Sunday, July 19, 2020

Bromeliads! The Plant Family Bromeliaceae

bromeliad

Bromeliad is the name of a plant family, Bromeliaceae,  turned into a common name. The family is almost entirely native to the New World and particularly, the New World tropics. There are 3,403 species in 69 genera. 

Bromeliads are all herbaceous, not woody, and most are easily recognize as bromeliads, and yet there is remarkable variation, since they range from pineapples (Ananas comosus) to rosettes of leaves with a water-collecting "tank" in the center which grow on the ground or high in trees, to "air plants" which take their water and nutrition out of the air, to strange shapes like Spanish moss (Tiliandsia usneoides).

bromeliads in tree
bromeliads in tree

Many bromeliads are epiphytes. An epiphyte is a plant that lives on other plants but is not parasitic. In the wet tropics, a plant on a branch of a tall tree can gather all the water it needs from rain and the necessary nutrients fall on it (leaves, dead insects, bird feces etc.). It is difficult to grow big on nutrients that fall from the sky, but it is a living.
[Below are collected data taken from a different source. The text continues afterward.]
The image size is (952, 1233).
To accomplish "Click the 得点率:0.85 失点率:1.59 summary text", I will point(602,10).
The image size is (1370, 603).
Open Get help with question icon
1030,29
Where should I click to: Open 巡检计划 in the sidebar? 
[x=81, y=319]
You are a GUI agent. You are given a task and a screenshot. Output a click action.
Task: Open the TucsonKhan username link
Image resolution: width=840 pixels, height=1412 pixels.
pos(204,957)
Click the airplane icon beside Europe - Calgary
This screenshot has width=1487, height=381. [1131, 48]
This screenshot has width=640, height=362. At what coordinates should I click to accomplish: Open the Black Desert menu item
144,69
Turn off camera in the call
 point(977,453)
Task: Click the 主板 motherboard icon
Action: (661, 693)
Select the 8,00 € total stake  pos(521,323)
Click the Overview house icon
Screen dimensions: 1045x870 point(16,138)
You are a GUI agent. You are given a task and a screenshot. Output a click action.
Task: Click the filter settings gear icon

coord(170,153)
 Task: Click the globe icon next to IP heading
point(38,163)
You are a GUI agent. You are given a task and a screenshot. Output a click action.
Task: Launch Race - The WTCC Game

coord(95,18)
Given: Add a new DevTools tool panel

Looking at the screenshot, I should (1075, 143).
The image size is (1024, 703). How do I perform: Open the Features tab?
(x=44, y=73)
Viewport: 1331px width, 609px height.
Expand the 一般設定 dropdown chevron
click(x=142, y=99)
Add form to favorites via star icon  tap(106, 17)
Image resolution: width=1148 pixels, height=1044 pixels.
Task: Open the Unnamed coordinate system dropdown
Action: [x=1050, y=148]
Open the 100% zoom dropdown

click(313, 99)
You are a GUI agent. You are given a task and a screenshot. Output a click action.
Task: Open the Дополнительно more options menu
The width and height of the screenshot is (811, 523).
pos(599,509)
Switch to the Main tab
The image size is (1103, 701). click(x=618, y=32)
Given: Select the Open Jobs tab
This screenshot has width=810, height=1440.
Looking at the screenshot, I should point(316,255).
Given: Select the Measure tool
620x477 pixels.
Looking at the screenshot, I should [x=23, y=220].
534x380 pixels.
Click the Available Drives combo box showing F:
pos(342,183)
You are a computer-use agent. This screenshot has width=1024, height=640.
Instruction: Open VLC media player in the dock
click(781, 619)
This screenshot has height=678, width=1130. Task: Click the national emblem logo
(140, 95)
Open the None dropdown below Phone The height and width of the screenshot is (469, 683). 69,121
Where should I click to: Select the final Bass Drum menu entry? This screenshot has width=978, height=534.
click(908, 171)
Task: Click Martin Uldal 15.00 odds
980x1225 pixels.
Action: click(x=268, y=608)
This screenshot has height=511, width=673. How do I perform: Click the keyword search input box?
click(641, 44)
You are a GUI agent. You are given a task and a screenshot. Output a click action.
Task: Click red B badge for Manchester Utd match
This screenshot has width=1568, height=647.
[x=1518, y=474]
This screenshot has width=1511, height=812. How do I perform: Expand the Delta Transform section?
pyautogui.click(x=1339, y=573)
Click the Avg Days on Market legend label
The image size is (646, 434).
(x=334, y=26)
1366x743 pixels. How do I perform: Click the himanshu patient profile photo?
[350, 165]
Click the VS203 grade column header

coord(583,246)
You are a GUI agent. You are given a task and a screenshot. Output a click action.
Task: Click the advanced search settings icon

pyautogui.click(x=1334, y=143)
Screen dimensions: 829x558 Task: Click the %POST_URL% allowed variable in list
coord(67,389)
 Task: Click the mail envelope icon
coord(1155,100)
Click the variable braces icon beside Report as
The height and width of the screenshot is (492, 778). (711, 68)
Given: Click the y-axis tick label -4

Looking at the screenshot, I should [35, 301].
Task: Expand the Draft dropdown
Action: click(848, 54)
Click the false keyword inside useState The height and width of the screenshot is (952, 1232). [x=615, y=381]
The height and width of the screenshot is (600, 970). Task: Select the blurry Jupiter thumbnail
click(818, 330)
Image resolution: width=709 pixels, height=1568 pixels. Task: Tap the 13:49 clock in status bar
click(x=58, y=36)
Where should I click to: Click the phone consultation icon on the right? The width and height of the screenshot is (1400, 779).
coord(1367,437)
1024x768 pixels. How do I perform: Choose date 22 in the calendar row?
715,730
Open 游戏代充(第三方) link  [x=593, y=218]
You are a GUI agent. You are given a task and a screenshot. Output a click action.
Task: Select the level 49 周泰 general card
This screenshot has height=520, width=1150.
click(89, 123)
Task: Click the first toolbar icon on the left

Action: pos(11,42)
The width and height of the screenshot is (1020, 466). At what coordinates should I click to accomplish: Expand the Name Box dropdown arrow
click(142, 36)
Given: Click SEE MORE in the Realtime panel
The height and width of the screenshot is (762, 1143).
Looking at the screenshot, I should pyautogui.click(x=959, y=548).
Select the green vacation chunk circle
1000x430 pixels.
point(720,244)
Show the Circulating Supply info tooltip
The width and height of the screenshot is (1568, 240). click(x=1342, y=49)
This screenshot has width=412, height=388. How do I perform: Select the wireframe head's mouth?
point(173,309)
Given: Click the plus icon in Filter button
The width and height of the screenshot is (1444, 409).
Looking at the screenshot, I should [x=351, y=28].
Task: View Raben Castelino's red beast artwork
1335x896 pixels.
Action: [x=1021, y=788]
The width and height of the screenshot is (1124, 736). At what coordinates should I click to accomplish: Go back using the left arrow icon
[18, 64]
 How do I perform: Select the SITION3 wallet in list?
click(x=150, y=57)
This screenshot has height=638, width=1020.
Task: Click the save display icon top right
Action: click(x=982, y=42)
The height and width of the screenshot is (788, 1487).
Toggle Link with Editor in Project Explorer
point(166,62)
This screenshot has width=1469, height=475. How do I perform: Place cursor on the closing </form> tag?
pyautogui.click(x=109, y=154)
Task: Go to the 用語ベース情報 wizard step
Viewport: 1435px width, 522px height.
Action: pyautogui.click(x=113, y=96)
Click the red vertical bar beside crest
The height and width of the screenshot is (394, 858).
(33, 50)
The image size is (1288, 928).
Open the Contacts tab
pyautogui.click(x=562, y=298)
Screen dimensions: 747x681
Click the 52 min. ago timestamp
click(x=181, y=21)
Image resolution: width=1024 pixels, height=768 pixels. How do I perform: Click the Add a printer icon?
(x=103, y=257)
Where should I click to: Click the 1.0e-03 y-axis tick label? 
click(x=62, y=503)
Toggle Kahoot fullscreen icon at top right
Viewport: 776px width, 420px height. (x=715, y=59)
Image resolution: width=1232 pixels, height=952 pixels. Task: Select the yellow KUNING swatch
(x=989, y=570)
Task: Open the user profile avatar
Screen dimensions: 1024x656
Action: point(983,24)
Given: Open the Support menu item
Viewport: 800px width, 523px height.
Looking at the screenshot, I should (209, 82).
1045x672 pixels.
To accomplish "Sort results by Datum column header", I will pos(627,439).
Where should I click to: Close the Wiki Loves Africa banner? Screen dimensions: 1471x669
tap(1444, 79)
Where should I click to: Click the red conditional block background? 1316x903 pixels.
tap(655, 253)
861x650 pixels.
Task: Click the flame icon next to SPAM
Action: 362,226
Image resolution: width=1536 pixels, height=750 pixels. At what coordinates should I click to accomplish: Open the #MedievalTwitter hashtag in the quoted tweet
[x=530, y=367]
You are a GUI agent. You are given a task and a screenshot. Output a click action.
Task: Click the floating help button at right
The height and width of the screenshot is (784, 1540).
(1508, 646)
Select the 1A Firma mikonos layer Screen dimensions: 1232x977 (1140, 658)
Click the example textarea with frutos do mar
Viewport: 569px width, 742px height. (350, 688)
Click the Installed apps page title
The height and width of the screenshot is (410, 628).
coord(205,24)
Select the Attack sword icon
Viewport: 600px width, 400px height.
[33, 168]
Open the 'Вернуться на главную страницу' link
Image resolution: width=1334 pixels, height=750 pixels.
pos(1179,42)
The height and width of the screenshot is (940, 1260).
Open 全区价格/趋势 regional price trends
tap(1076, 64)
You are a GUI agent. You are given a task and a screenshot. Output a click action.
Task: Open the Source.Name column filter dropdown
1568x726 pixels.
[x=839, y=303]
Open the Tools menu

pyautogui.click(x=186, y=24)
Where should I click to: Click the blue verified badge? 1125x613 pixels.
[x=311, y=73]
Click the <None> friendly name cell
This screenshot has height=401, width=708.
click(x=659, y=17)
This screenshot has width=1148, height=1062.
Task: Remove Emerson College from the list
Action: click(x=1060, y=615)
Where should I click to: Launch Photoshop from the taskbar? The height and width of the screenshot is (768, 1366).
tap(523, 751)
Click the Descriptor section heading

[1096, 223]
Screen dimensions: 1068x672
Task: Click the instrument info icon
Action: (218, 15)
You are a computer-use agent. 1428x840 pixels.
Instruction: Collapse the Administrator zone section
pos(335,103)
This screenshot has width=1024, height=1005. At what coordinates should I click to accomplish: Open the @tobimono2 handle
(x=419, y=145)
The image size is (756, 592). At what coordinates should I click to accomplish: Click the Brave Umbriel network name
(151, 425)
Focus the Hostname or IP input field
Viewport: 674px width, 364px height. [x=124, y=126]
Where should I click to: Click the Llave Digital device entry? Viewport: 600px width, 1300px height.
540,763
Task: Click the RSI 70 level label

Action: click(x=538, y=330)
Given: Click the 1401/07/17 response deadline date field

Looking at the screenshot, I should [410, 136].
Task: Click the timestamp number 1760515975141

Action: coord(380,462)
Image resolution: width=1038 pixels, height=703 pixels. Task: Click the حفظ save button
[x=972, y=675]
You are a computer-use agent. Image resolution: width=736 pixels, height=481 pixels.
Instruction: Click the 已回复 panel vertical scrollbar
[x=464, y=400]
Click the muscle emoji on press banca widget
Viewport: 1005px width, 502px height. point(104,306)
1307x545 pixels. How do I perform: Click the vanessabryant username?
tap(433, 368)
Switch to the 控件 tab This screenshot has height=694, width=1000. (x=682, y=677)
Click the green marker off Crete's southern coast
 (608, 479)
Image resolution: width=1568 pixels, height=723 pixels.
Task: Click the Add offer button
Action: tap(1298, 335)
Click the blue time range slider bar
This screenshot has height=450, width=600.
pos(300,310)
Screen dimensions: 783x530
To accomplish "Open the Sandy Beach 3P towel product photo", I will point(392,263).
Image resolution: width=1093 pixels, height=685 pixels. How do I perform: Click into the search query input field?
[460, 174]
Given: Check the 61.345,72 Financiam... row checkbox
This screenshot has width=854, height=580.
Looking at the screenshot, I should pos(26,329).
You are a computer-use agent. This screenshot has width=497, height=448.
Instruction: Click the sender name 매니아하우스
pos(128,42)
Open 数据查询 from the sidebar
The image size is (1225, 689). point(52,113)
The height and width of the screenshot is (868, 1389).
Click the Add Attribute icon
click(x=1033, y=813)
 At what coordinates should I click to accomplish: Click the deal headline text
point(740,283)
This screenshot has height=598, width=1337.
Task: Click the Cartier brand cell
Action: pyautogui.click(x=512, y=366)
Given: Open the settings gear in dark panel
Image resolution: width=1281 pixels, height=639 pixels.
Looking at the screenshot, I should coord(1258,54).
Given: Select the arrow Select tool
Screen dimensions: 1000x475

The ancestors of bromeliads were likely ground-dwelling plants of dry environments. Moving into the trees, some bromeliad lineages have reduced roots until they no longer absorb nutrients and water but only secure the plant to the tree. Others have fused the central group of leaves so that water pools in a tank. In a humid climate, that tank can stay wet for weeks, allowing mosquitos and other water-using animals, including frogs, to lay their eggs and develop in the tank, all of which defecate useable nutrients into the tank, which absorbtive cells retrieve for the bromeliad. In some species, the leaves of the tank are vertical, so the tank is a death trap, collecting all the nutrients of its victims. Some bromeliads are so reduced that there is no tank; the leaves take up nutrients and water from the air. (Land-dwelling temperate humans don't realize how messy and busy trees can be. At the middle of a 100' tropical tree, leaves of the tree, its epiphytes, vines, mosses, and fungi fall onto and past the bromeliad. Ants, spiders, katydids, all kinds of flying and crawling insects stop to investigate it, frogs, lizards, snakes, rodents, dozens of species of birds, sloths, cats such as margays, monkeys all pass beside and above it. Lots of opportunity to catch nutrients.)

bromeliads on tall tree
Bromeliads on tall tree
(photos of bromeliads on high branches
are difficult from the ground.)

Most bromeliads are tough, able to endure for days or weeks with inadequate water or nutrients. About half of them have CAM (crassulacean acid metabolism) which allows them to keep their stomates (pores in the leaves) closed in the heat of the day, opening in the cooler nighttime to do photosynthesis, conserving water. 

bromeliad

Typically bromeliads are a rosette (circle) of leaves,  growing slowly bigger for a long time. When the plant has stored enough energy to flower, it sends up an often spectacular flowering stalk. If you live quietly on a tree branch, a big advertisement to get pollinators to visit can be important. Most are pollinated by animals, from bees to hummingbirds, and the seeds are in fruits that animals will disperse. 

bromeliad in flower
bromeliad in flower
(set on a tree in a Costa Rica garden) 

With more than 3,000 species, there are lots of wonderful species with gorgeous flowers or spectacular leaves or fruits that explode to disperse. Others have really cool interactions with animals, such as being fed by ants or pollinated by amazing hummingbirds. They're a colorful, quite diverse family. 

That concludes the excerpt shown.